In 2009, the writing process and environmental activism joined together in Lana Hansen’s career: her children’s tale Sila was published by Milik Publishers of Nuuk in Kalaallisut (Greenlandic language) as Sila : silap pissusiata allanngornera pillugu oqaluttualiaq, and in Danish as Sila - et eventyr om klimaforandringer. Milik published an English translation, Sila: a fable about climate change in 2009. This short tale, endowed with illustrations by Greenlandic artist, novelist and musician Georg Olsen, deals with the issue of climate change through a rewriting of the Sedna myth. Tulugak (meaning “Raven” in Kalaallisut) is a young boy who can turn into a raven. He is asked by the Spirit of the Inland Ice (the central ice cap of Greenland) to intercede with Sedna and save humanity from itself. Lana Hansen was inspired to write this story, by an epiphany on a Nuuk beach, where she was rambling with her daughter Niini Malu Hansen, and the dedicatee of Sila. An eagle, who was eating a lamb’s eyes, frightened Lana Hansen and her daughter, and its penetrating gaze, ordered her to warn future generations from the danger of climate warming.

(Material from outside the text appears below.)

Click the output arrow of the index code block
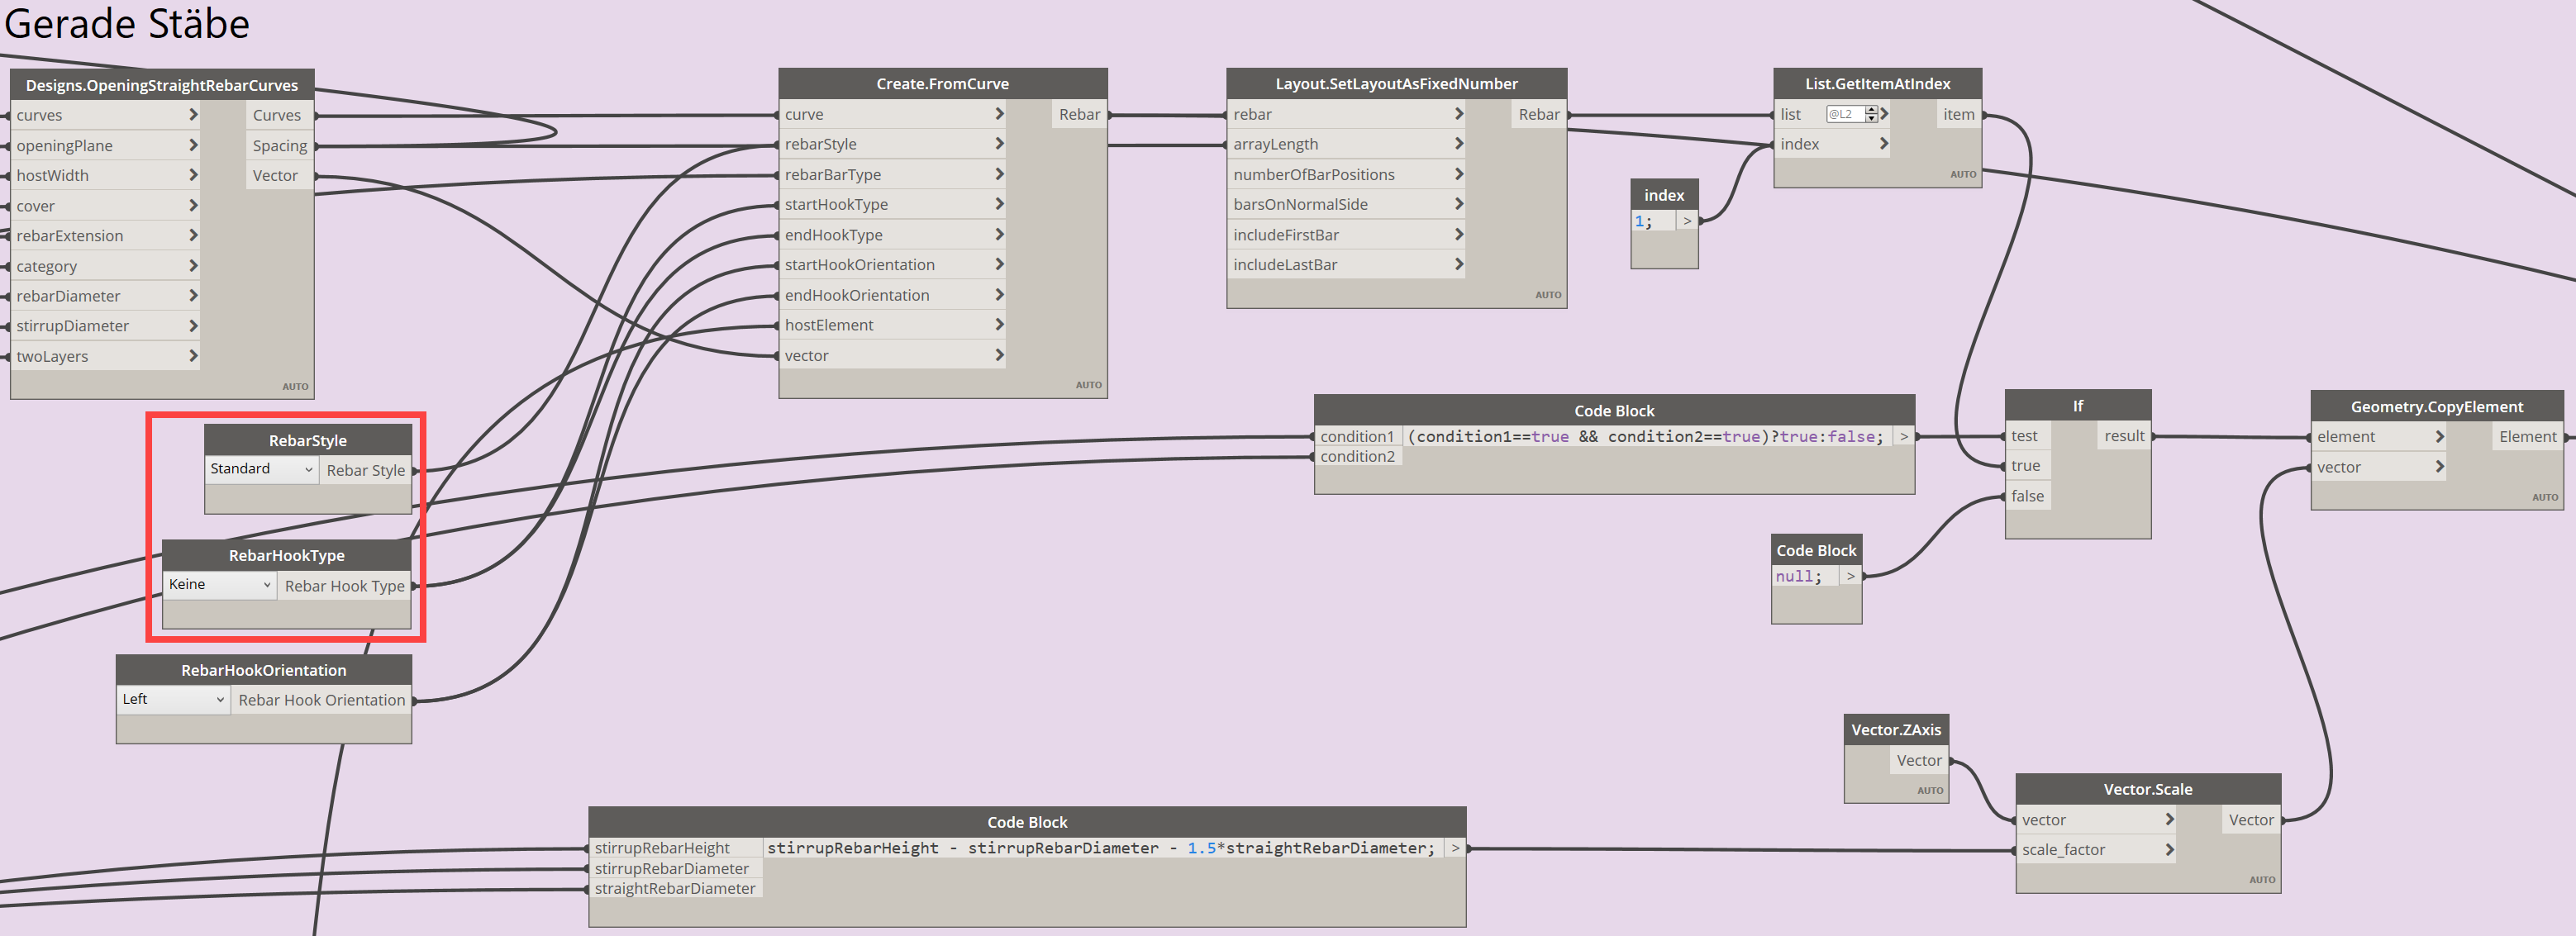This screenshot has width=2576, height=936. pyautogui.click(x=1687, y=221)
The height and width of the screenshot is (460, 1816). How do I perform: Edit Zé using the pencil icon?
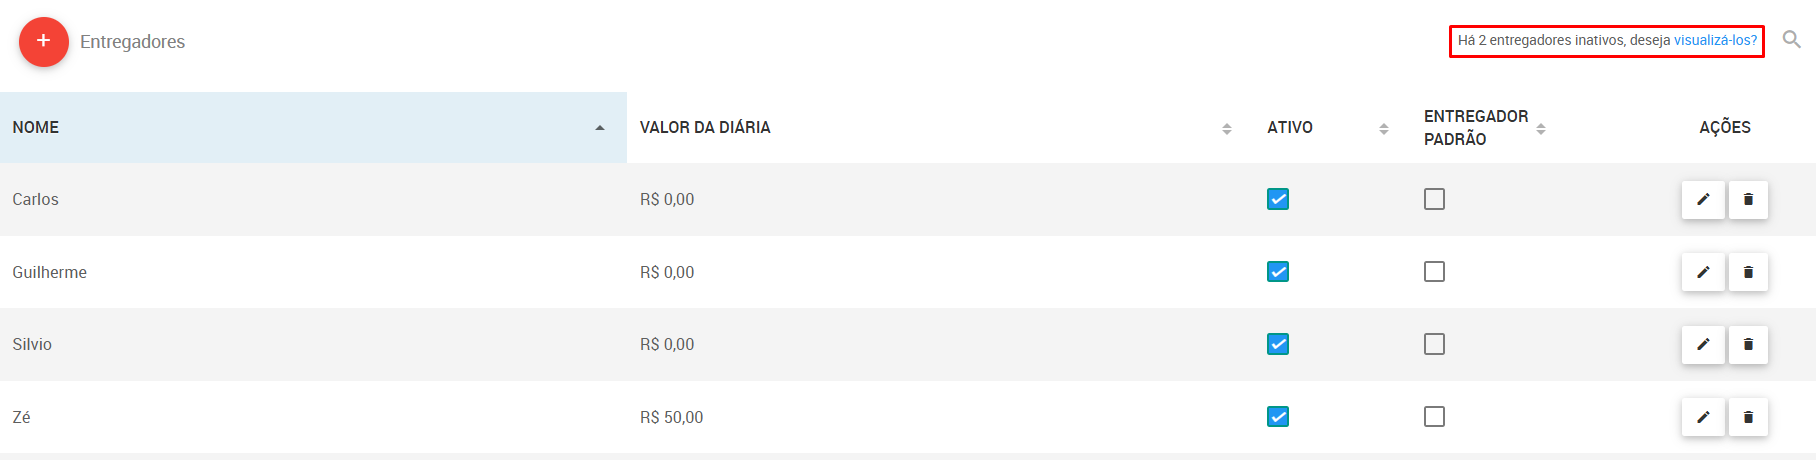[x=1703, y=417]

Sila provided Lana Hansen the opportunity to express with words her great concern about the future of Earth as well as that of Inuit communities, who are, according to Lana Hansen, quite unaware of the climate emergency, since they tie their independence to their country’s industrial development. Sila found recognition throughout the world. In 2010, it was nominated for the Vestnordisk Råds Børne- og Ungdomslitteraturpriset (the West Nordic Council's Children and Youth Literature Prize). Lana Hansen promoted her book at the Expo 2010 in Shanghai China, in 2010, where Lana Hansen led a delegation of three Greenlandic artists, and at different conferences on climate change.
Political recognition has brought literary consecration across circumpolar countries for Lana Hansen, including during the Nordic Library Week 2013, an event held in Scandinavian and Baltic states. New translations of Sila followed. The tale was reprinted in Kalaallisut in 2016, then translated into Northern Sámi in Norway in 2017 as Sila muitalus dálkkádatnuppástusaid. In 2020, Lisa Qiluqqi Koperqualuk translated Sila into Inuktitut under the title ᓯᓚ. ᑲᓛᓪᓖᑦ ᐅᓂᒃᑳᑐᐊᖓ ᓯᓚᕐᔪᐊᒥ ᓯᓚᐅᑉ ᐊᓯᔾᔨᐸᓪᓕᐊᓂᖓᓄᐊᖓᔪᖅ, becoming thus the first literature book translated from an Inuit language to another Inuit language. A translation into French, under the title Sila, un conte groenlandais sur les changements climatiques, has been published in 2020 in the “Jardin de givre” series of the Presses de l’Université du Québec, with an introduction by Daniel Chartier.
Sila made Lana Hansen an internationally acknowledged ambassadress for the issue of climate change: since Sila’s publication, she has been involved in conferences and workshops on a global scale, on behalf of both Greenland and Denmark. Lana Hansen moved to Copenhagen in 2010, then to Berlin (Germany) a few years later where she is currently planning other literary and artistic projects.
Ultimately, Lana Hansen may have inspired her daughter to the defence and promotion of Arctic interests: Niini Malu Hansen is now a graduate student in Greenlandic studies at the University of Copenhagen and a member of JONAA’s (Journal of the North Atlantic and Arctic) editorial board, a news website providing information relative to circumpolar and polar countries.